Required actions |
(a) Answer these questions using the passage on the Fed's zero interest rate policy, one line each, marked (i), (ii), (iii) as below.
(i) To what range did the Fed cut its target for the Fed Funds rate?
(ii) What was the target Fed Funds rate until Tuesday?
(iii) In what year did Ben Bernanke give the speech on deflation mentioned in the passage?
(b) Carry the passage on the Fed's zero interest rate policy forward, beginning after its final sentence.

Source passage |
So yes, when Obama or any other politician makes such a crude, stupid move, they get called on it...as they should.

Get To Dah Choppah!

Roubini vs. Helicopter Ben's Zero Interest Rate Policy (ZIRP)!

Round One.

Fight!
The Fed decision to cut the target for the Fed Funds rate to the 0% to 0.25% range is just underwriting what was already obvious and happening in reality: While the target Fed Funds was until Tuesday still 1%, in the last few weeks--following the massive increase in liquidity by the Fed--the actual Fed Funds was already trading at a level literally close to 0%.

So the Fed just formalized what had already been happening for weeks now, i.e., that the Fed Funds rate was already zero and that the Fed had already moved to quantitative and qualitative easing (QE) in the form of a massive increase in the monetary base and aggressive use of monetary policy to reduce short-term and long-term market rates that are stubbornly high in a sign that the credit crunch is severe and worsening.

I predicted early in 2008 that the Fed Funds rate "would be closer to 0% than to 1%" in the midst of a severe recession. Now, 12 months into this severe recession--a recession that will last at least another 12 months (if not, as is possible, much longer)--the Fed Funds rate is already down to 0% (the beginning of the zero-interest-rate-policy, or ZIRP, for the U.S.) and the Fed has moved into uncharted unorthodox monetary policy as a severe stag-deflation is taking place.

And, as predicted by me over a month ago, the Fed is now committed to keep the Fed Funds rate close to zero for a long time (as a way to push lower long term Treasury yields); purchasing agency debt and agency MBS in massive amounts; and even considering purchasing long-term Treasuries as a way to push lower long-term government bond yields that are already falling sharply.

More aggressive policy actions may be undertaken by the Fed as a severe credit crunch shows no signs of relenting. In a 2002 speech on deflation, Ben Bernanke spoke even of helicopter drops of money, monetizing fiscal deficits and even buying equities.

The latter actions have already been partially undertaken: The Fed is effectively already monetizing U.S. fiscal deficits as the purchase of markets assets is financed with the Fed printing presses rather than the TARP program. And now, with the Fed considering the purchase of long-term Treasuries, such monetization of deficits will be made more formal.

Recorded information |

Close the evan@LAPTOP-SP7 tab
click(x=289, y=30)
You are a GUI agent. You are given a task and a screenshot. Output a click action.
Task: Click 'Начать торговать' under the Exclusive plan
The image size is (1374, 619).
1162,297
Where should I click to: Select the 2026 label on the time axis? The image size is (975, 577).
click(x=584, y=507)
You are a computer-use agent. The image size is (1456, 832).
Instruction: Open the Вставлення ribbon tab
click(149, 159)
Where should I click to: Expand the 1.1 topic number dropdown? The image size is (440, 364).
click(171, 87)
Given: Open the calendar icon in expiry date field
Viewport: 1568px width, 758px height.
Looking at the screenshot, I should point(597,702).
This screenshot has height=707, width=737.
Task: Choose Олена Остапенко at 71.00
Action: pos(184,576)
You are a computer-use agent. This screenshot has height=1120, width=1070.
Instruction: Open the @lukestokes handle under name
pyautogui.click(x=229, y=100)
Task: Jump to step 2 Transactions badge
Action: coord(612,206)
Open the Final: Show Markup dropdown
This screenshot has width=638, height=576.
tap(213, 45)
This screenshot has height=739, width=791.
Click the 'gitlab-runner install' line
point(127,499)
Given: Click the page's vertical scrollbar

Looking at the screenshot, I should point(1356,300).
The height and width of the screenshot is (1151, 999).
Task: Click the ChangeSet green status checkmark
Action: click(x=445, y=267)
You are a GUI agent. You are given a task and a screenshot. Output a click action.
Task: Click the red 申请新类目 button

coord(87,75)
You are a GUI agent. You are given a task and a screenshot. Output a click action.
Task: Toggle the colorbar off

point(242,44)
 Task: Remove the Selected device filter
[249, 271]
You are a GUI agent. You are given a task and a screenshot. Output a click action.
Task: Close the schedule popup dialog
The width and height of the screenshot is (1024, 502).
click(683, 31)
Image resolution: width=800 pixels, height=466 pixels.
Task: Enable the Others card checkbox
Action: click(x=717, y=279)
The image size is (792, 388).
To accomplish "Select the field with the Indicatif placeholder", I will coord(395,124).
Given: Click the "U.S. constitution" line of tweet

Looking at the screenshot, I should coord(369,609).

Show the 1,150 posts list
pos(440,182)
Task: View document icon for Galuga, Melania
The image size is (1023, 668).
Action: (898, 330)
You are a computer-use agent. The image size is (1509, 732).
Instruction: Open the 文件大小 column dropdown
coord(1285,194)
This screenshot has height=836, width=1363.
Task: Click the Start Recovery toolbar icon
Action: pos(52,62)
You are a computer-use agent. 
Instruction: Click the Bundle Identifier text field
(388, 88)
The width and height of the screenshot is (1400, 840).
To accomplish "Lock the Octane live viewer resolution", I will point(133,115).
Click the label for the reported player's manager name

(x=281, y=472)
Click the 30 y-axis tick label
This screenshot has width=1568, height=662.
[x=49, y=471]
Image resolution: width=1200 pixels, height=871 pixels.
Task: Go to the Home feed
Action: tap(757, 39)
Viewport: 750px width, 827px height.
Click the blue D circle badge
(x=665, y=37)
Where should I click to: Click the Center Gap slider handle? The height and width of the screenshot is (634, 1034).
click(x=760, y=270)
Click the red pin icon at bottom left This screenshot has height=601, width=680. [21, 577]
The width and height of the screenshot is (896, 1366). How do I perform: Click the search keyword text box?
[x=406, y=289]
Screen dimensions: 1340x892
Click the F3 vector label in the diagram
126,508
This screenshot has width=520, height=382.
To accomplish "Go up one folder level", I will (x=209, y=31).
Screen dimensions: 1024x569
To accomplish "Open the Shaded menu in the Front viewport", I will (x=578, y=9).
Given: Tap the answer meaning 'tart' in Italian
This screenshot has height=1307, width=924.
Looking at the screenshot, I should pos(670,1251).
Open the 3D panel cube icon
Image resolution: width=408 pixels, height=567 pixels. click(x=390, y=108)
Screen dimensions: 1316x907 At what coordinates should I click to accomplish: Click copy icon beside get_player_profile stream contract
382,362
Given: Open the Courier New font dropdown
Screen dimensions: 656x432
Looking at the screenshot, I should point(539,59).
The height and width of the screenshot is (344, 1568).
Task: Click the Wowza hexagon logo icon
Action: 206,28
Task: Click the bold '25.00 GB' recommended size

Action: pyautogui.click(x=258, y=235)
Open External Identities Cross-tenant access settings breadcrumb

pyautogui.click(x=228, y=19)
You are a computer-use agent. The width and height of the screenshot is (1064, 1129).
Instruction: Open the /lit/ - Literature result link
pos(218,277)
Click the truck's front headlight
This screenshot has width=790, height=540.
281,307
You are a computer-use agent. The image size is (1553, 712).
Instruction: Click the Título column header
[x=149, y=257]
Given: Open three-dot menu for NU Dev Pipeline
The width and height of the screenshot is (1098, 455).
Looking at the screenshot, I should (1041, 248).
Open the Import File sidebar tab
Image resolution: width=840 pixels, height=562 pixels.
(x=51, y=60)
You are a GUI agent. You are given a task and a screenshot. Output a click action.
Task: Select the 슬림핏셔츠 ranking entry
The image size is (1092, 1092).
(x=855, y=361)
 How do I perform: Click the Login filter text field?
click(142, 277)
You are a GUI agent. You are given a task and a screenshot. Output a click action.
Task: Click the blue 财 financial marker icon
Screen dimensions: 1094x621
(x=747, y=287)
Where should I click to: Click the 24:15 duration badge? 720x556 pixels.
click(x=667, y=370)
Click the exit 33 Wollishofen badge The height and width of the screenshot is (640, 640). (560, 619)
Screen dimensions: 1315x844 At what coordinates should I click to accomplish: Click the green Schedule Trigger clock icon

Exercise results |
(a)
(i) The 0% to 0.25% range.
(ii) 1%.
(iii) 2002.

(b)
Also, since the TARP has been turned into a program to recapitalize financial institutions (and thus boost their capital and market value), the U.S. has already effectively intervened indirectly in the equity market (by partially nationalizing a good part of the financial system). Once the Fed starts to buy the long-term Treasuries financing the TARP program, this indirect Fed purchase of U.S. equities will be even clearer.

While Fed actions to reduce mortgage rates--via purchases of agency debt and agency MBS--are partially successful as long-term mortgage rates are falling, most of the Fed purchases of private assets have been so far limited to very high-grade securities.

Thus, the gap between the yield on high-grade commercial paper purchased by the Fed and the one that the Fed is not purchasing is sharply rising; ditto for the gap between agency MBS and private label MBS. Also, while long-term Treasury yields are sharply falling, the spread of corporate bonds--both high-yield and high-grade--relative to Treasuries remains huge as a sign of a severe credit crunch.

Thus, as a next step, the Fed may be soon forced to walk down the credit curve and start buying private short-term and long-term securities with lower credit ratings. That would mean the Fed will take on even more credit risk than it is already taking on today while purchasing illiquid private assets. But desperate times lead to desperate actions by desperate policy makers.

Not good. In other words, the Fed plan is this:

  1. Lower interest rates to zero.
  2. Make shit up as we go along and hope it works.
  3. Profit!
Which is a friggin' great plan, if, you know, you're not the central bank of the largest economy on Earth.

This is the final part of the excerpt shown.